**EXERCISE DESCRIPTION**
The line holding "You are a computer-use agent. Image" and every line after it through the end of the entries below: retype these exactly and nothing more.
____________________
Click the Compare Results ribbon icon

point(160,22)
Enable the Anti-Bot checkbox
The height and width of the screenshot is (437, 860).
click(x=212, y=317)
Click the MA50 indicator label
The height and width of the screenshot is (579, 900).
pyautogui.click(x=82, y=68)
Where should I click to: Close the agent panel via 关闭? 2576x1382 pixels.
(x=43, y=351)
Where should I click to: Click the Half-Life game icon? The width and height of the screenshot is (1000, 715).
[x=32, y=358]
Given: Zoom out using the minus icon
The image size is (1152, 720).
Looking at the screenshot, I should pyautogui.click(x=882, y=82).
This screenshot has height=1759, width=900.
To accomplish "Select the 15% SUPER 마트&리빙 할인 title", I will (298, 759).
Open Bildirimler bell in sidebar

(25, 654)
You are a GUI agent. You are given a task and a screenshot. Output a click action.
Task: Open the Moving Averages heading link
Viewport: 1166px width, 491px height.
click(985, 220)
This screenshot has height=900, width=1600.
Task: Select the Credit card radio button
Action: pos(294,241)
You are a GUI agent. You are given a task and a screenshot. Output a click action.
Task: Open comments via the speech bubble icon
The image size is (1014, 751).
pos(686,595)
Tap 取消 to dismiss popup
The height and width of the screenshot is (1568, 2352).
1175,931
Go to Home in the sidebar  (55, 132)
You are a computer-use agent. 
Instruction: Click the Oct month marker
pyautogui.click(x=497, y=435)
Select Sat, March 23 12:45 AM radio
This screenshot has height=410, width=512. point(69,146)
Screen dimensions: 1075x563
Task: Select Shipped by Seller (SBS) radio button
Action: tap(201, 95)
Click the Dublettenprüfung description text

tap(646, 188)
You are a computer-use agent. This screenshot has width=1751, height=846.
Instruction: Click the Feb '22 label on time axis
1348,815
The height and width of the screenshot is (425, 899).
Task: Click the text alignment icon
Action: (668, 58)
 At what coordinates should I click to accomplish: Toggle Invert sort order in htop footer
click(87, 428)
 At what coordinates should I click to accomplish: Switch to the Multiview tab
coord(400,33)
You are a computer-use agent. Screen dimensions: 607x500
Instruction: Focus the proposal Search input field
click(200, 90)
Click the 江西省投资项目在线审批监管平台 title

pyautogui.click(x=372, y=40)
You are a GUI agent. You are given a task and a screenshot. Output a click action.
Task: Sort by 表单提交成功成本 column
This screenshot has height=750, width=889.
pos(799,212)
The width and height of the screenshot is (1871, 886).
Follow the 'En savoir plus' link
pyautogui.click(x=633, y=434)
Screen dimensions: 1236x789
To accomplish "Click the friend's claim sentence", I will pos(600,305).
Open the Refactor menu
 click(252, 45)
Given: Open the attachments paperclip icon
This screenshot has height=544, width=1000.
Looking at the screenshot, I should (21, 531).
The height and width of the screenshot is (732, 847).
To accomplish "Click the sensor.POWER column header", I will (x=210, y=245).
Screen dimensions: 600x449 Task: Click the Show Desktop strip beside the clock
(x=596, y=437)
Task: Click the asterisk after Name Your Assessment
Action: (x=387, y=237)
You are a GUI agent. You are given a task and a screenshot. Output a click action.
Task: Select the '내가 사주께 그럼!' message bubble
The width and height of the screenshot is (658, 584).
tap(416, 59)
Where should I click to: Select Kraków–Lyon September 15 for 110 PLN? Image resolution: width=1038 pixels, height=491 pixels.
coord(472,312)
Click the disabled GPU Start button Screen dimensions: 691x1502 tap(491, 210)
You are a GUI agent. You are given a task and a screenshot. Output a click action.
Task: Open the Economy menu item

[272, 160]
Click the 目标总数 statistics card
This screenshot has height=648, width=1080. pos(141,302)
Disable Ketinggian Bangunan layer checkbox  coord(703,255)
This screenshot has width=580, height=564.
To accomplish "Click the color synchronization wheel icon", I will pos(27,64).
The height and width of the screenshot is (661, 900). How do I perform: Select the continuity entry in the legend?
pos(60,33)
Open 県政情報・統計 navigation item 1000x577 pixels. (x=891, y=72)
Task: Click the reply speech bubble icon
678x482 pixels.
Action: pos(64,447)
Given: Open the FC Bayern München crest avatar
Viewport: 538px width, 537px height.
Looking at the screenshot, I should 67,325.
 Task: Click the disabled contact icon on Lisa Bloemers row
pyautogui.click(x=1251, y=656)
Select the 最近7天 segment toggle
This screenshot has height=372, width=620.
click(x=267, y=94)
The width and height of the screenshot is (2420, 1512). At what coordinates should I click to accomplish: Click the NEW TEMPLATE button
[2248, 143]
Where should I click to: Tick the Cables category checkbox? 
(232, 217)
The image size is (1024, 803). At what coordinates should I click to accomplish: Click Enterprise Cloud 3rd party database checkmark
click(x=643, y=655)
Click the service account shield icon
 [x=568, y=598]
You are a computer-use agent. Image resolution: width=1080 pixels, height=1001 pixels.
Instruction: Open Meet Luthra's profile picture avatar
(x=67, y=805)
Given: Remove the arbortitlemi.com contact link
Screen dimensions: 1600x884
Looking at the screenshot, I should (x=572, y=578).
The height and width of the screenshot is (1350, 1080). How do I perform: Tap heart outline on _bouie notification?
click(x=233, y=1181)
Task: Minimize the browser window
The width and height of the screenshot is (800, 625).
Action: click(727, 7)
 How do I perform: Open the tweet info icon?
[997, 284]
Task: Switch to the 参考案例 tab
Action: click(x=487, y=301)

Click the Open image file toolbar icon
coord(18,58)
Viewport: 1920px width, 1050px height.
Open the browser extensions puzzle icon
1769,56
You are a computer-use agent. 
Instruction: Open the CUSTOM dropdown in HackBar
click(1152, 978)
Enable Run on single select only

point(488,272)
____________________
**FINAL ANSWER**
You are a computer-use agent. Image resolution: width=1080 pixels, height=1001 pixels.
Instruction: Open Meet Luthra's profile picture avatar
(x=67, y=805)
Given: Remove the arbortitlemi.com contact link
Screen dimensions: 1600x884
Looking at the screenshot, I should (x=572, y=578).
The height and width of the screenshot is (1350, 1080). How do I perform: Tap heart outline on _bouie notification?
click(x=233, y=1181)
Task: Minimize the browser window
The width and height of the screenshot is (800, 625).
Action: click(727, 7)
 How do I perform: Open the tweet info icon?
[997, 284]
Task: Switch to the 参考案例 tab
Action: click(x=487, y=301)

Click the Open image file toolbar icon
coord(18,58)
Viewport: 1920px width, 1050px height.
Open the browser extensions puzzle icon
1769,56
You are a computer-use agent. 
Instruction: Open the CUSTOM dropdown in HackBar
click(1152, 978)
Enable Run on single select only

point(488,272)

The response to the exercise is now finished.